Ha apprezzato l’album di Apicella, con i testi del Cavaliere?
«Alcune cose sì. Si rifà alla tradizione degli anni Cinquanta, dopo tutto».
Lei è anche un mecenate: basta pensare alla Filarmonica.
«La creammo, col maestro Abbado, su invito di Badini, Sovrintendente della Scala. In vent’anni abbiamo avuto Muti, Maazel, Sawallisch, Giulini. Ma non amo parlarne: una grande storia, finita male».
Dev’essere stato esaltante, avere a che fare con tanti grandi artisti.
«Spesso sì. Ma dipende: a volte i sommi musicisti, umanamente, deludono. Liszt era un’ottima persona, Wagner era un figlio di buona donna, un mantenuto. Mozart era un genio ma un uomo leggero, si è giocato delle fortune».
I concerti della Filarmonica furono l’unica concessione alla musica colta, da parte delle reti Mediaset. Perché?
«In televisione la parola cultura non fa ascolto. Ma almeno il servizio pubblico, potrebbe fare qualcosa di più».
Si dice spesso che la sinistra, per la musica, ha fatto molto di più della destra. È vero?
«È una colpa della destra. Mettiamo pure che la sinistra, a volte, aiuti le arti in modo un po’ ruffiano, ma lo fa. Uno come Veltroni è realmente portato per la cultura: ho ascoltato con lui le Nozze di Figaro, e l’ho visto davvero appassionato. Del resto, non sono abituato a giudicare secondo le ideologie: Trotzkij fu un grande scrittore, e così Sartre e Aragon. Ma lo furono anche Pirandello, fascista, e Céline, nonostante le sue simpatie naziste. Vede, un tempo, con Silvio, frequentavamo il teatro. Amavo Strehler, ma Brecht e Weill mi esaltarono meno di La casa di Bernarda Alba, di Lorca, o di Arlecchino. Sa com’è, se l“impegno” prevale sull’arte, non va bene».

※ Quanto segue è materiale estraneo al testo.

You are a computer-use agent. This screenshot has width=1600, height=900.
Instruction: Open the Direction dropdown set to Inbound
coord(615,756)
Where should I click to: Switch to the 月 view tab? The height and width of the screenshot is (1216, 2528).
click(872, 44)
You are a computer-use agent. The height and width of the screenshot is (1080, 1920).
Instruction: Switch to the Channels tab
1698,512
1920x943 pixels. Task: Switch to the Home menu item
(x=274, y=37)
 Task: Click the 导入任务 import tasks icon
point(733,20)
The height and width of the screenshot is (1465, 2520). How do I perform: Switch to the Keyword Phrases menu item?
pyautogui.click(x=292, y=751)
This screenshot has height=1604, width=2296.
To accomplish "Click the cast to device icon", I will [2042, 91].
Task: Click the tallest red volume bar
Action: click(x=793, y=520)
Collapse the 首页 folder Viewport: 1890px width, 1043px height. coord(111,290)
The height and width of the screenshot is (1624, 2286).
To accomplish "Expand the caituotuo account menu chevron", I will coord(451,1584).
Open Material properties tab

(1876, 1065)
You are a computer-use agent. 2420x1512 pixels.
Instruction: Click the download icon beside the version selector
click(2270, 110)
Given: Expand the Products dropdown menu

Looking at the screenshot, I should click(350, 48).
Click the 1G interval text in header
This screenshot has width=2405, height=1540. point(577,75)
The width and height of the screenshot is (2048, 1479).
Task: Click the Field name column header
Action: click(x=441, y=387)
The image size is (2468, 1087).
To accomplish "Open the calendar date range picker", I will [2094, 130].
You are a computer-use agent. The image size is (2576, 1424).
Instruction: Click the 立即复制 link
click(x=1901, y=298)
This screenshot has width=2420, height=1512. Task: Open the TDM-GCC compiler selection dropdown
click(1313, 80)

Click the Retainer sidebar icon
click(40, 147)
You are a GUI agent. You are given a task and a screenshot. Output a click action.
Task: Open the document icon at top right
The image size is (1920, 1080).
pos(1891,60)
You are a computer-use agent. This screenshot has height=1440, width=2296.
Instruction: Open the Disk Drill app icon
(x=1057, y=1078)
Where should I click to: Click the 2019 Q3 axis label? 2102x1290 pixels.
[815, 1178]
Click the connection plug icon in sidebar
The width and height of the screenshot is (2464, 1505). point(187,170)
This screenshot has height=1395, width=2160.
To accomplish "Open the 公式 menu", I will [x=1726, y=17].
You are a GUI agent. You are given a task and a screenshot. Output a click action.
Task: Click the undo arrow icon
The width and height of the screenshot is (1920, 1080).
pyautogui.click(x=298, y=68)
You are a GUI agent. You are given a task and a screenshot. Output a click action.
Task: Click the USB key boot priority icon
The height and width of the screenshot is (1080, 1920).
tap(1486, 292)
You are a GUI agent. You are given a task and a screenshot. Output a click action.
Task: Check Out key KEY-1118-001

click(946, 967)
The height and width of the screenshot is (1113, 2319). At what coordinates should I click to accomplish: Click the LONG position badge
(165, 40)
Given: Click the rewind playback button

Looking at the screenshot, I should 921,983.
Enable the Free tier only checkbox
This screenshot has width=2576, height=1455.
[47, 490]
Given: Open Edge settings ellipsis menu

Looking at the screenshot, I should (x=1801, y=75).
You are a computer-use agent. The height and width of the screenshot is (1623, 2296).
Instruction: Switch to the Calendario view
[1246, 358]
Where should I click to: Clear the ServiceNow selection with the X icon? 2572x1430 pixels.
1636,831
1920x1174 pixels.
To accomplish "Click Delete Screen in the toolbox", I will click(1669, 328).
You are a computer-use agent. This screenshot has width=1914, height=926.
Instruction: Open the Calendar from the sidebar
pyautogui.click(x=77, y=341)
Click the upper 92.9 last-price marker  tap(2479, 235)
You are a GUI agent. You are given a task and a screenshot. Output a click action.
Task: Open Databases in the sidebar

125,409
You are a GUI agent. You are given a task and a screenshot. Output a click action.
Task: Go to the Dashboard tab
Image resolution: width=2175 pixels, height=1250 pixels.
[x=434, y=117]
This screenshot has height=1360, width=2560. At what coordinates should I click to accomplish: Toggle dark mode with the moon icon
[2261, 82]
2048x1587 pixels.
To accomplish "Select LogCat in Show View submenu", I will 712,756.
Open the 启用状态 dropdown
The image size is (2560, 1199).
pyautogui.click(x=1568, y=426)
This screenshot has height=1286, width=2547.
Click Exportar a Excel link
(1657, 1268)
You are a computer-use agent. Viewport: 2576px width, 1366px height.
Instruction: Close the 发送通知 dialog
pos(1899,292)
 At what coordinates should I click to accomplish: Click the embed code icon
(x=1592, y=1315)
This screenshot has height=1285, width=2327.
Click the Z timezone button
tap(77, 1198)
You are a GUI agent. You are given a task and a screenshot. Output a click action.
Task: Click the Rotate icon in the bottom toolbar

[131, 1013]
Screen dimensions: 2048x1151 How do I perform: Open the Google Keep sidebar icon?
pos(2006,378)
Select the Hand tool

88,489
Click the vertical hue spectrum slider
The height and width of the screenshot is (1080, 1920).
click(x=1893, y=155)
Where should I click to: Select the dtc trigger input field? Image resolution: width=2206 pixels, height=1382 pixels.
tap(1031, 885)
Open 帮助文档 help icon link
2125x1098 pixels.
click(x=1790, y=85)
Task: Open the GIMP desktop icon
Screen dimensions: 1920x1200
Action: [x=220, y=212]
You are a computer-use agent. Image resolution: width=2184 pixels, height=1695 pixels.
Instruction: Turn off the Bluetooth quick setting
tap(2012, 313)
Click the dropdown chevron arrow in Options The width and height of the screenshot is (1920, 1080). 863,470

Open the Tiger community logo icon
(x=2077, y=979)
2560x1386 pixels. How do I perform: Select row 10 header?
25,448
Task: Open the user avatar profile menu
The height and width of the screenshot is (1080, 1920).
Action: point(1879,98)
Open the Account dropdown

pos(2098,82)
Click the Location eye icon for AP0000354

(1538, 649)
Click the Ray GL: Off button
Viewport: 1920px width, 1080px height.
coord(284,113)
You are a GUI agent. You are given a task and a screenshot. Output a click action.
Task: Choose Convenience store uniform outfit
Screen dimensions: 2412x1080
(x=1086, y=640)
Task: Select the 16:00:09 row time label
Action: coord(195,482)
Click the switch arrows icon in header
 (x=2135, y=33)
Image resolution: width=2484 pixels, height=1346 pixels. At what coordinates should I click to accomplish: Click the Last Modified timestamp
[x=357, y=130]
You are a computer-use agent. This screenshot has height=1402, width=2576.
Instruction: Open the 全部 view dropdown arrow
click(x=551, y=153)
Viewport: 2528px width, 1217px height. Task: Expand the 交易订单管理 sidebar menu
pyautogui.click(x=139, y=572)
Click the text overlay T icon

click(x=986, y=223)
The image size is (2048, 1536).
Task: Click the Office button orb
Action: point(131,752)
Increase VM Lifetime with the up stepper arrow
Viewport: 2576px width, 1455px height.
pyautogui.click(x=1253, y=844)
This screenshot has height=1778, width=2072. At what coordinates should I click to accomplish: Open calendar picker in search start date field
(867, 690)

A proposito di politica, c’è chi sostiene che lo Stato dovrebbe sovvenzionare la discografia.
«No, il mercato deve vivere di mercato. L’artista cortigiano non esiste più, già Beethoven rifiutava di esserlo».
La musica ha un futuro?
«Vincerà. Dipende da tutti: la musica deve parlarti, ma tu devi fare uno sforzo per entrarci dentro. Forse c’è meno comunicativa, tra i musicisti e la gente, ma passerà. Il jazz, in questo senso, ha fornito un buon contributo».
Solo che l’industria ha finito per tramutare la musica in merce.
«È vero, ma vinceremo noi. Si tornerà al piacere di farla, la musica: è così che vorrei concludere la mia vita».
Però mancano i nuovi talenti, e non solo nella canzone.
«Non sarei così tassativo. Radu Lupu c’è. E uno come Pollini, dove lo mettiamo? Forse, oggi, si punta più alla tecnica che alla profondità, e allora Lang Lang ti lascia un po’ freddo, rimpiangi i Serkin, gli Horowitz, Richter, Geza Anda. Vede, io individuo due tendenze: il “gigione” che si serve dell’autore (Rubinstein) e il “sacerdote” che lo serve (Michelangeli, Giulini, Muti). O ancora: il tecnico puro, e quello che si lascia andare. Per me la musica è sentimento. È cuore».
Mi ha parlato delle sue predilezioni. Ce ne sono altre?
«C’è un filone spagnolo, o comunque latino, che oggi non va più di moda, ed è un peccato: De Falla, Albeniz, Granados, Villa Lobos. Gente che riprendeva il folklore, rielaborandolo con armonie raffinatissime. Poi Addinsell, il Concerto di Varsavia: ricorda Malaparte? Dice, nella Pelle: “Sentii un brano che sembrava Chopin e non lo era”. E Gershwin: un genio, sia nelle canzoni, sia nelle opere sinfoniche. È come Ciaikovskij, ti coinvolge subito, c’è orecchiabilità, melodia, passione».
E la canzonetta?
«Non sottovaluto nulla. La canzonetta ti fa ballare, asseconda la tua gioventù. Ma invecchiando diventi selettivo, la musica leggera ti seduce un po’ meno, la collochi in una gerarchia e sui piani alti c’è altro. Bach, per esempio: non scade mai, è d’impatto immediato ma dura per sempre».
C’è qualcosa che lei non sopporta?
«Le discoteche. Tempo fa Silvio, con sua figlia Marina, mi ci portò. Eravamo alle Bermude, scappai dopo trenta secondi».